- Born: Herbert Alfred Simmons March 29, 1930 St. Louis, Missouri, U.S.
- Died: August 18, 2008 (aged 78)
- Education: Lincoln University Washington University in St. Louis (BA)
- Occupation: Writer

= Herbert Simmons =

American writer (1930–2008)

Herbert Alfred Simmons (March 29, 1930 – August 18, 2008) was an American writer.

==Biography==
Herbert Alfred Simmons was born in St. Louis, Missouri on March 29, 1930. He attended Lincoln University in Missouri where he studied journalism. He interrupted his studies to do military service, and afterwards went to St. Louis' Washington University where he graduated with a B.A. in English Composition.

In 1957, his first novel Corner Boy was published and Simmons was awarded a Houghton Mifflin Literary Fellowship. In 1958, the novel saw a British edition. The paperback edition, which also appeared in 1958, helped to make the book popular for a number of years, resulting in respectable sales figures. His second novel, Man Walking on Eggshells appeared in 1962, supposedly as part one of a trilogy titled Destined to Free. However, parts two and three, tentatively titled Tough Country and The Land of Nod, never appeared and it is not known whether Simmons ever completed them.
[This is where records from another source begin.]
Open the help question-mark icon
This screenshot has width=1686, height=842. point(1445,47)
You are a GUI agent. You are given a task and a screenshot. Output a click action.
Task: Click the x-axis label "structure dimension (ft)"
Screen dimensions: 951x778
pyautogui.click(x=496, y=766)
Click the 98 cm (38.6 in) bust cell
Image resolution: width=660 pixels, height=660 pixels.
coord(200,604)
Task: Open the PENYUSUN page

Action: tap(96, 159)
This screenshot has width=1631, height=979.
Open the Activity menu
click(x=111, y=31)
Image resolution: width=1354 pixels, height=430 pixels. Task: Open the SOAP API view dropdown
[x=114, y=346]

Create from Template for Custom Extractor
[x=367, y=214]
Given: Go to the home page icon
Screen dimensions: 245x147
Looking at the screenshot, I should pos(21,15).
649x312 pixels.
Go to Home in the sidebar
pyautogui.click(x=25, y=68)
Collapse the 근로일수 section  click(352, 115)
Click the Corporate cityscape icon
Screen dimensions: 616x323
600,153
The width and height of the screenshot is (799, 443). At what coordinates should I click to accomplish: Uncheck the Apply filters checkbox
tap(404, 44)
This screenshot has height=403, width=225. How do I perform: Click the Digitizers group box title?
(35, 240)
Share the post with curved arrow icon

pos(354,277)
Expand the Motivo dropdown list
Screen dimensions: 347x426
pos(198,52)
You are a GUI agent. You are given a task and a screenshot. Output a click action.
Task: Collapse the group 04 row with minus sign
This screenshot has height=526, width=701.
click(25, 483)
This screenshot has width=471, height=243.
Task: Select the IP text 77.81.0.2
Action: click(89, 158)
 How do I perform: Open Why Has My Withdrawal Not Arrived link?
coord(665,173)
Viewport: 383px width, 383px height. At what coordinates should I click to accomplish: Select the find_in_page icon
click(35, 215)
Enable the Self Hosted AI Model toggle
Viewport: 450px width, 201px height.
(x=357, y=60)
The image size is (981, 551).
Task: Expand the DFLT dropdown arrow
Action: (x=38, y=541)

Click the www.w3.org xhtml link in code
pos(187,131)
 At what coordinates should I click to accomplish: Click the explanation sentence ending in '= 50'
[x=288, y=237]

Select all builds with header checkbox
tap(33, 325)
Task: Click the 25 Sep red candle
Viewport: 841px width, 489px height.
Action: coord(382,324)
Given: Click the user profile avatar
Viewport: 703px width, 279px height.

The biographical sketch in the former anthology seems to imply that Tough Country was possibly self-published in 1998. However, the Library of Congress does not have this title on record.

Following the 1965 Watts riots in Los Angeles, the Watts Writers Workshop was established with Simmons one of the key participants. Later, he became a lecturer at California State University, Northridge, retiring in the mid-1990s. Little else is known about him, and he had not published new material since 1962. However, his two novels have seen a number of new editions.

In 1979, Corner Boy was adapted for the stage.

Simmons died on August 18, 2008, at the age of 78.

==Novels==
Simmons' two novels paint a vivid picture of life in the black ghetto prior to the civil rights movement. The protagonists are young black men drifting between a career in music and street life. Simmons's plots contain elements of naturalism as well as of hardboiled crime fiction. The language and rhythms of Simmons' novels has been compared to Bebop and Cool Jazz, and especially in Man Walking on Eggshells the prose is very rhythmical, following the forms and improvisational patterns of jazz.